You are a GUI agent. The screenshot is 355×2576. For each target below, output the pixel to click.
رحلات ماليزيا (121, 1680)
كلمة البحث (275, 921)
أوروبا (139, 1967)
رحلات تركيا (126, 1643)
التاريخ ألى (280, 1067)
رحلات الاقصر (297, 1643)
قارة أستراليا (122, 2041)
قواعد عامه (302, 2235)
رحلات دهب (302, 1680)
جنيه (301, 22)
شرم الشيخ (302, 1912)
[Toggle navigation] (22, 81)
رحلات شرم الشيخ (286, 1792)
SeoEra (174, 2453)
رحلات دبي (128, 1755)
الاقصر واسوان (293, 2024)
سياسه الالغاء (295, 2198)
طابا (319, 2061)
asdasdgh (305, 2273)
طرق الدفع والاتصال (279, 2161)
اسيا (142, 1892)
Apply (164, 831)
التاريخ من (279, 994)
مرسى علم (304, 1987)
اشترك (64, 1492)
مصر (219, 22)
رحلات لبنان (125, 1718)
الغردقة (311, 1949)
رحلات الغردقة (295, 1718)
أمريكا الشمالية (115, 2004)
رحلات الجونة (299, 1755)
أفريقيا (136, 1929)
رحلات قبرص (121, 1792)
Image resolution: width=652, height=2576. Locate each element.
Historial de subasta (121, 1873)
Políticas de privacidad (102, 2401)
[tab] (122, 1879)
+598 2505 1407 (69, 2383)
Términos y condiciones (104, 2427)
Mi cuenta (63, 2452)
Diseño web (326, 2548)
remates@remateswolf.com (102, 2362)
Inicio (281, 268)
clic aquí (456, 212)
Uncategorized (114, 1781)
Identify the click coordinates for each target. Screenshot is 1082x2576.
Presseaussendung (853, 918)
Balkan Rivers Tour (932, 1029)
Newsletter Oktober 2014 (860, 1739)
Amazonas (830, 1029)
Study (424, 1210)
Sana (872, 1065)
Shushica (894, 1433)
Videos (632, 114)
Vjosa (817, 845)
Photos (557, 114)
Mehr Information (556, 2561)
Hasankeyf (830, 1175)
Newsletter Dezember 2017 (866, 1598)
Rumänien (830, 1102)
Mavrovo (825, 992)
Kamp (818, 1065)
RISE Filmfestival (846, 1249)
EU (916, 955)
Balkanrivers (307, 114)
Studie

******************************

From the data above, determine how many lines hold "رحلات", and write only the number.

**Worked solution:** 10